Yesterday, EFF Senior Staff Attorney Kevin Bankston testified before Congress, urging that the federal wiretapping law be updated to protect Americans against secret video surveillance just as it protects against covert electronic eavesdropping.
The Subcommittee on Crime and Drugs of the U.S. Senate Judiciary Committee was prompted to hold the hearing, titled "Video Laptop Surveillance: Does Title III Need to Be Updated?", in response to reports that school administrators in Pennsylvania secretly spied on students in their homes by remotely activating the webcams on school-issued laptops. "Title III" refers the federal privacy statute that regulates electronic eavesdropping and the wiretapping of telephone and Internet communications. Unfortunately, as Bankston and other witnesses explained at the hearing, Title III does not regulate video surveillance, even though it can be just as invasive as eavesdropping.
In his testimony, Bankston argued to Subcommittee Chairman Arlen Specter (D-PA) that the need to fill this glaring gap in the law has taken on new urgency with the rapid proliferation of web cams: "Any camera controlled by software on a computer that is connected to the Internet carries the risk that the camera will be remotely activated without the knowledge or consent of the user," Bankston testified. "With millions upon millions of laptop web cams routinely being carried into the home and other private spaces, surreptitious video surveillance has become a newly pervasive threat," a threat that the law must be updated to address.
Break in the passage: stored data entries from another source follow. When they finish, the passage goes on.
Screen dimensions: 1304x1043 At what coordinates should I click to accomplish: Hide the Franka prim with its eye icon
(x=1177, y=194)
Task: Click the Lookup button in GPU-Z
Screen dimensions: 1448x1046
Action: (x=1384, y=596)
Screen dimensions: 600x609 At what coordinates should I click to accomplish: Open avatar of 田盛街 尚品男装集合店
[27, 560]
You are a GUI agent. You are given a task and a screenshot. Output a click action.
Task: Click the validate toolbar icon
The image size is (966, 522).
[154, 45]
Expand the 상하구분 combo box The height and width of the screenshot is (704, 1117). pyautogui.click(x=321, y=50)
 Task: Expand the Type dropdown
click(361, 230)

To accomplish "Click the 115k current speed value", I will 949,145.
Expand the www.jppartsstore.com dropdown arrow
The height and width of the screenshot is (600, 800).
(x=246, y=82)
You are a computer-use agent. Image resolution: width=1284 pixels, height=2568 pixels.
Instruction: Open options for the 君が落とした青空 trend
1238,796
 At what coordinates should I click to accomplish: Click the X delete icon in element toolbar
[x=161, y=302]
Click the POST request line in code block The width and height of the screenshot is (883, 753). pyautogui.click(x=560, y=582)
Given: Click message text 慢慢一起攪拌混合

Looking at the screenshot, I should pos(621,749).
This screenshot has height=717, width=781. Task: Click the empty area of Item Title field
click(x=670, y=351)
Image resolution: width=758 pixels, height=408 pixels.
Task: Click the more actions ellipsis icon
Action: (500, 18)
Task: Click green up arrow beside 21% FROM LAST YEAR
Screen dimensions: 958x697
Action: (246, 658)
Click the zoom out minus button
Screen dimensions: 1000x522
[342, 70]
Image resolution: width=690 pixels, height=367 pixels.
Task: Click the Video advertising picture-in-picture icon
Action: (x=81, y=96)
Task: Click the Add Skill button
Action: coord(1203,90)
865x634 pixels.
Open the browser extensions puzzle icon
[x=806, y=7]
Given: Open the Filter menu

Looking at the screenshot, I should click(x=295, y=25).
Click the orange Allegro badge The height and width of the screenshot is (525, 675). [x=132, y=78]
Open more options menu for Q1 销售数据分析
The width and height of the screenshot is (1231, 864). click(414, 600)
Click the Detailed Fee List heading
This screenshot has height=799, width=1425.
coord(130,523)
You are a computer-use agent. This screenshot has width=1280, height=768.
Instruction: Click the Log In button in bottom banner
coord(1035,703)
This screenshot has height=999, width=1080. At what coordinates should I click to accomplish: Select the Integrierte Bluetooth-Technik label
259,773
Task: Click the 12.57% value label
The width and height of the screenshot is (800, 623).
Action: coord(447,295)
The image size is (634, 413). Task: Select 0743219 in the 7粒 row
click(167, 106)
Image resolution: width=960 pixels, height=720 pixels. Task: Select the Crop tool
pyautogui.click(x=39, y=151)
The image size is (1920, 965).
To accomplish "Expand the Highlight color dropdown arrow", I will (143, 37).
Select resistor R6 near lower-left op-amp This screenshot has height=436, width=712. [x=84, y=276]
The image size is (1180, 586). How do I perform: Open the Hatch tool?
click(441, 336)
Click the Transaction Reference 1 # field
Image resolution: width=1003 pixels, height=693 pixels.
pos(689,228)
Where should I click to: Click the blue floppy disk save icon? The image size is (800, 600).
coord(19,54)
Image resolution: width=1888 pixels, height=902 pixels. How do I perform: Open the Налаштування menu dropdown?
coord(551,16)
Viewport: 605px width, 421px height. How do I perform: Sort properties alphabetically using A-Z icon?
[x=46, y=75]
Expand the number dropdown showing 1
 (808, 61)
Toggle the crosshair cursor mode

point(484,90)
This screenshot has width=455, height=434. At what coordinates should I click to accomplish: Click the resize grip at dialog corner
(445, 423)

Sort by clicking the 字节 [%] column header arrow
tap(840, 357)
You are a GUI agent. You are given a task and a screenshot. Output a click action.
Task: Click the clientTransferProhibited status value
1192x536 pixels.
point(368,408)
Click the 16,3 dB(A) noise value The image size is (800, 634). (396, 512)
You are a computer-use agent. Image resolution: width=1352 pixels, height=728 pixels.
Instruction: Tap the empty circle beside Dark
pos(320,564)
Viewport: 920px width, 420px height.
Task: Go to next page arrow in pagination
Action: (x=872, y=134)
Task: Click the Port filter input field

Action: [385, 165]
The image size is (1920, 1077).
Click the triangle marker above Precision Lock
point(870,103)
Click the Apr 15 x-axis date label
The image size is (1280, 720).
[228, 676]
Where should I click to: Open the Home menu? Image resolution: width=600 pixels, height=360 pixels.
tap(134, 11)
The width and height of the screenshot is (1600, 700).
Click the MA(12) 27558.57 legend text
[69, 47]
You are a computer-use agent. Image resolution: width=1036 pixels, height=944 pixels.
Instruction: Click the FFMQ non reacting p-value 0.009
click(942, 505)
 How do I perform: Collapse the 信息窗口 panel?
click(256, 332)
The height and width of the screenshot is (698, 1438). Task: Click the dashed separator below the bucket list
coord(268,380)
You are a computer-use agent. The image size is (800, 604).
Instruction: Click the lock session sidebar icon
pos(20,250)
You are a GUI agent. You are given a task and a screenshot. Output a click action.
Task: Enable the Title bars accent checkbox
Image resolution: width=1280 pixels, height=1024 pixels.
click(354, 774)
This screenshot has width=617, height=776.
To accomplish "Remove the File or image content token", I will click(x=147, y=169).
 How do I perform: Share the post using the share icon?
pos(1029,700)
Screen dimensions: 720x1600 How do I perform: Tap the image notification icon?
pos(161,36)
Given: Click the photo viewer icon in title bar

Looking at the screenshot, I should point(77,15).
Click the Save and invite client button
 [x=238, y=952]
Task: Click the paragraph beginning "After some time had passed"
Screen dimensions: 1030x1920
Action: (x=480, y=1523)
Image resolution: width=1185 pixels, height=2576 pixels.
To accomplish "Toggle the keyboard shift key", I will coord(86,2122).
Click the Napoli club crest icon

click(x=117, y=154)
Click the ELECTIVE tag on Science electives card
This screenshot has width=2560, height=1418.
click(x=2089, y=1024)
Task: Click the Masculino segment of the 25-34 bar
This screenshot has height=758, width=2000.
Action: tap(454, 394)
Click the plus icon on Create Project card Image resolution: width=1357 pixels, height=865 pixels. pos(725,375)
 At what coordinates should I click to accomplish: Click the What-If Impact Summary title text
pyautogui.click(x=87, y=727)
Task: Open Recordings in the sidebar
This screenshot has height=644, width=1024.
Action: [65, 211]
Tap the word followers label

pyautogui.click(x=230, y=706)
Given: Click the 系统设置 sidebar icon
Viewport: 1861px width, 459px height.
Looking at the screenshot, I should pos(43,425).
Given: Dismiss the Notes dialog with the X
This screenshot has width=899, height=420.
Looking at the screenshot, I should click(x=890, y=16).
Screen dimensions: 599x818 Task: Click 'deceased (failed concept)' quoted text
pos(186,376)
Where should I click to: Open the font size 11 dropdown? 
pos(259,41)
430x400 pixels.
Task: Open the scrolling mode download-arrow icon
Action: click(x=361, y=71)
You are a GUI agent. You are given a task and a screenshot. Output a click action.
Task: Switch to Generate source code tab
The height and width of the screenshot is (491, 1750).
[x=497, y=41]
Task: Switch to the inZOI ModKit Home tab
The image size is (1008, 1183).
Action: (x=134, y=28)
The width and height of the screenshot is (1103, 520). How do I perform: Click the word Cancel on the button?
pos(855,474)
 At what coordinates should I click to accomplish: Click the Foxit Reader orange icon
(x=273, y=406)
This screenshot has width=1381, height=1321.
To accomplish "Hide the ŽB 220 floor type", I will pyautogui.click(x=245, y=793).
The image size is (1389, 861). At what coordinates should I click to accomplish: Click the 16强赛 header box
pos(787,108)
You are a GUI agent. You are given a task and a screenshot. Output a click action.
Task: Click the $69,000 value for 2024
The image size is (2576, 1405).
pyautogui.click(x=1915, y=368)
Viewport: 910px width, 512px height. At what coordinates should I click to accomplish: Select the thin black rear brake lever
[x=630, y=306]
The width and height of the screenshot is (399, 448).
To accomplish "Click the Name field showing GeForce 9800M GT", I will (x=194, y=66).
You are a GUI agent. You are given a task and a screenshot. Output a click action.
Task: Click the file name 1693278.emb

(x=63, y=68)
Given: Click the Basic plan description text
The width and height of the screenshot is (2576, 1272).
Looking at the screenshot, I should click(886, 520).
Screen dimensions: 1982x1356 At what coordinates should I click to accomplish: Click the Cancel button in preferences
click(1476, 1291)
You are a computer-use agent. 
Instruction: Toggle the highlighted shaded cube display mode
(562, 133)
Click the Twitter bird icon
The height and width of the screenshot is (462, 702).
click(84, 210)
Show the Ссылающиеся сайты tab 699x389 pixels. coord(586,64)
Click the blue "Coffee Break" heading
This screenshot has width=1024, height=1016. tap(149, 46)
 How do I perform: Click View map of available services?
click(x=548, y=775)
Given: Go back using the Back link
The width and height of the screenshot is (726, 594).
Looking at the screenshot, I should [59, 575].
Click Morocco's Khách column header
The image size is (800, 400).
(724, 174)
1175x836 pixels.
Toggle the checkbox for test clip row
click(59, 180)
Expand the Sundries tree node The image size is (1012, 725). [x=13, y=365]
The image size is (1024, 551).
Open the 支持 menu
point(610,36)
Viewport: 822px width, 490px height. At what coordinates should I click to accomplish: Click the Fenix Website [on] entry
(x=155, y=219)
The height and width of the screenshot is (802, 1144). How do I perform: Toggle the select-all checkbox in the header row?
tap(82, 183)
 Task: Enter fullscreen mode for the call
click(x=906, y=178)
Bankston urged Congress to amend the law to better protect Americans from secret video surveillance, by clarifying that the government has to get a search warrant based on probable cause before engaging in unconsented video surveillance of the home or any other private place, and by prohibiting such surveillance by anyone else, be it a stalker, a computer criminal, your employer or your school.
At the conclusion of the hearing, Senator Specter agreed that it was time to close this gap in the law and said that he intended to introduce legislation this year to provide new privacy protections against video spying.